Bencana ini telah meruntuhkan sendi-sendi kehidupan dan sistem sosial masyarakat yang menjadi korban. Akibat bencana ini pula tak dapat dipungkiri konflik bermunculan. Mulai dari konflik yang terbangun antara warga berhadap-hadapan dengan PT Lapindo Brantas yang dianggap sebagai penyebab bencana semburan lumpur tersebut sampai dengan konflik antar sesama korban. Sejak awal semburan lumpur, warga berupaya menyelamatkan dirinya masing-masing, yang seringkali menyebabkan konflik antara mereka yang telah terkena lumpur dan mereka yang akan terkena lumpur. Kemudian ketika pembayaran atau pembelian tanah dan rumah oleh pihak PT Lapindo, konflik antara warga yang rumahnya telah bersertifikat dengan yang belum juga menyeruak ke permukaan. Kecemburuan yang dipicu oleh besaran uang yang diperoleh seringkali juga menimbulkan perpecahan persaudaraan. Hal tersebut diperparah dengan molornya pembayaran tanah/ rumah mereka, dibandingkan dengan mereka yang lebih akhir menjadi korban tapi mendapat penanganan cepat karena adanya dana APBN dari pemerintah dalam penyelesaian pembayarannya.
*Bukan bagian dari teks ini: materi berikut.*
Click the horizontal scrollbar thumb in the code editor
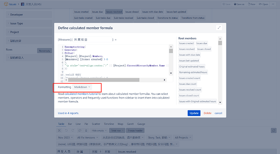280x154 pixels. click(x=103, y=80)
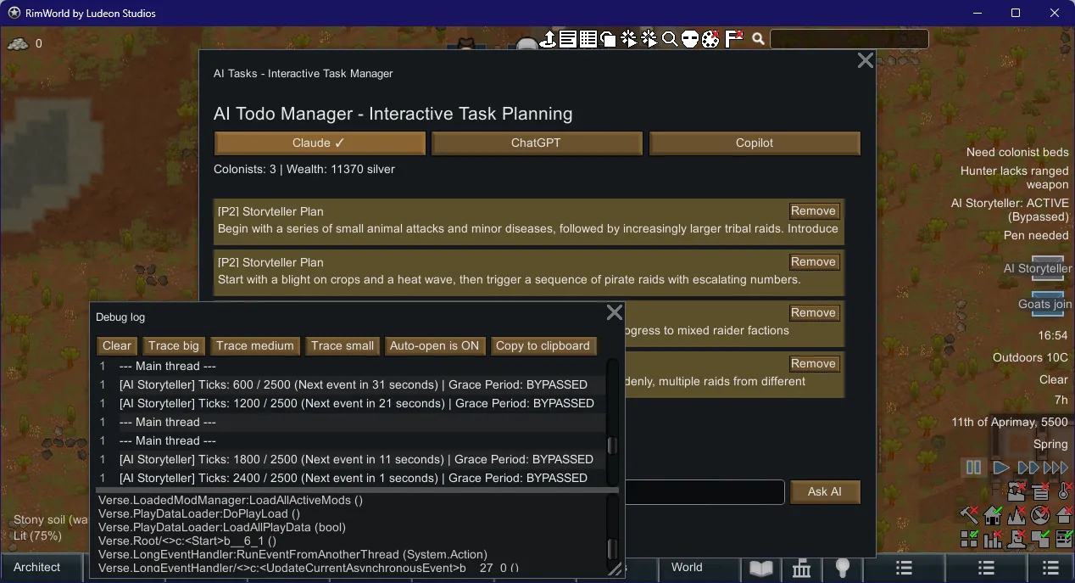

Penyelesaian konflik-konflik tersebut mampu diselesaikan apabila pihak Lapindo memberikan ganti rugi sesuai dengan kerugian yang dialami oleh para korban karena dengan adanya bencana tersebut aktivitas masyarakat menjadi lumpuh dan mereka pula kehilangan tempat tinggalnya. Dengan pemberian ganti rugi tersebut juga mampu menunjukkan bahwa pihak Lapindo benar-benar bertanggung jawab atas apa yang terjadi oleh karena perusahaan miliknya. Solusi lain dalam menangani konflik tersebut adalah pihak Lapindo akan membuang lumpur panas langsung ke Kali Porong agar jumlah lumpur pada lokasi kejadian cepat surut, namun solusi tersebut malah menimbulkan konflik. Pembuangan lumpur ke laut maupun sungai dapat mengakibatkan matinya ekosistem tersebut dan dampak lebih parahnya juga dapat mengganggu keselamatan hidup manusia apabila ikan tersebut di konsumsi oleh manusia. Sehingga untuk menangani konflik ini adalah pihak Lapindo membuat waduk buatan yang tidak mengganggu aktivitas dan kelangsungan hidup ekosistem dan manusianya. Konflik antar warga juga dapat terselesaikan dengan baik apabila sesama warga memiliki sikap sabar dan tidak panik, sehingga tidak merusak hubungan tali persaudaraan antar sesama.